The Colts came into Week 8 tied for fourth in the NFL with 21 sacks, so they hardly entered Sunday a push-over in the pass-rushing department. The 49ers, Oakland’s Thursday night opponent, rank tied for 25th in the league with 16 sacks. If Miller, Parker and the interior offensive linemen play like they did in Week 8, keeping Carr on his feet in Week 9 should be a cakewalk.
Silver linings come sparsely on a daily basis at Raiders headquarters these days, but the vast improvement of two vital future pieces in such a short span came as a pleasant gift despite loss No. 6. Jon Feliciano is often sturdy when called upon as a backup, which was the case at left guard for the injured Kelechi Osemele on Sunday, and center Rodney Hudson and right guard Gabe Jackson always deliver. The big question marks during the bye week were the two rookies, and their rebounds put the whole puzzle together.

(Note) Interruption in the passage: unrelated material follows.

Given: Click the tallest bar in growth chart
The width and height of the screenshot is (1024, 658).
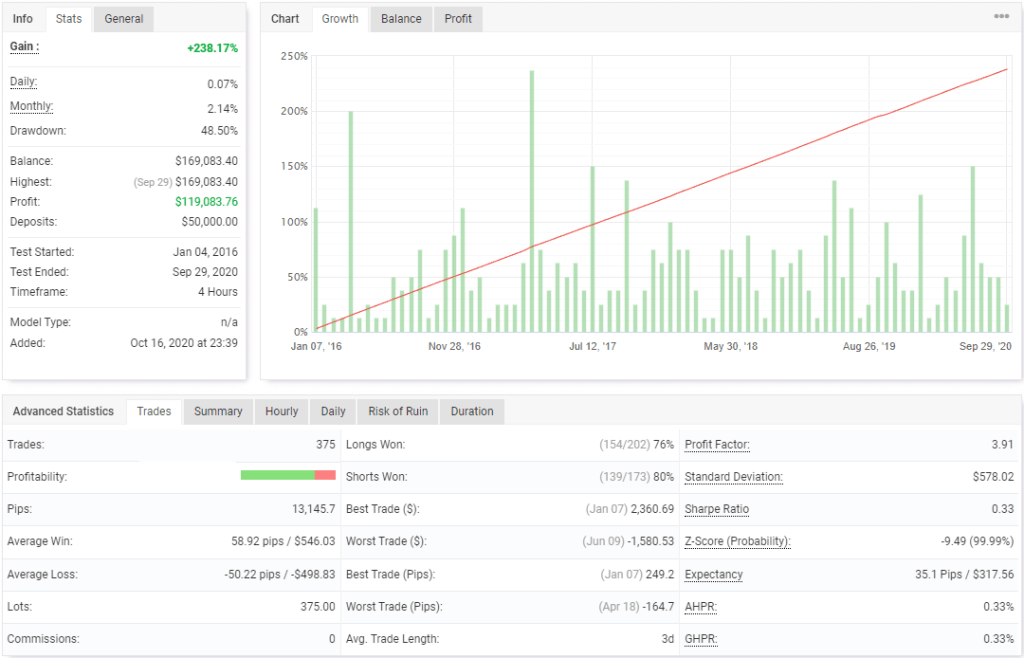Looking at the screenshot, I should click(x=533, y=200).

“I was really pleased with our line,” Raiders coach Jon Gruden said Monday. “After not playing particularly well collectively in London, that group of five really responded and played well for us yesterday.”
Carr was sacked only 16 times in 2016, which ranked 34th in the NFL because three quarterbacks on the Browns were each sacked more that year. In 2017, his 20 sacks taken ranked 30th in the league. This season has been a different story, with injuries to his Pro Bowl left guard Osemele and his Pro Bowl right tackle Donald Penn, along with integrating two rookies into the mix on a once-dominant line.

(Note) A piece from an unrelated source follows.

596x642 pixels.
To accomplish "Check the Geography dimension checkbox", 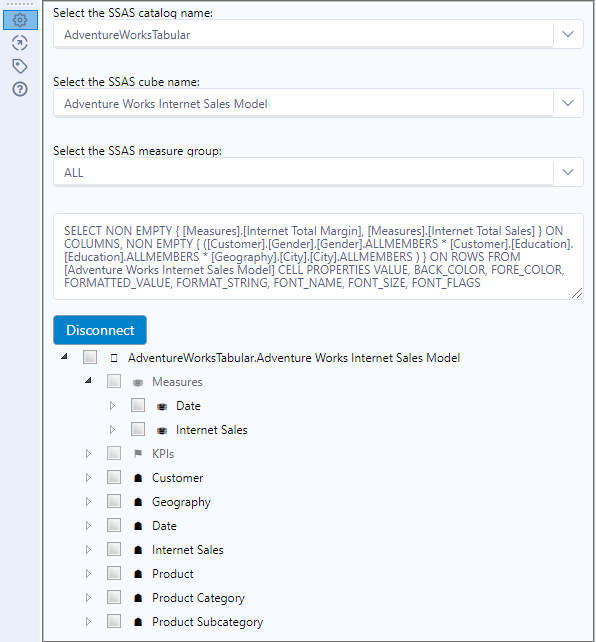I will (x=114, y=501).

Yes, the bye week obviously helped the Raiders not allow a sack in Week 7, but another goose egg in Week 8 has moved the Raiders from seventh to 17th in the NFL with 17 sacks allowed. The defense hasn’t provided any reason for optimism, and a depleted wideout group and running back room doesn’t inject much confidence into anyone either.
Maybe the only bright spot left for the Raiders is their offensive line and their quarterback, whose continued improvement in tandem – specifically Miller, Parker and Carr – could salvage any remaining pride in an otherwise lost season.
“Whenever we have time, we can execute at a high level like that,” Carr said. “That’s always going to help for sure.”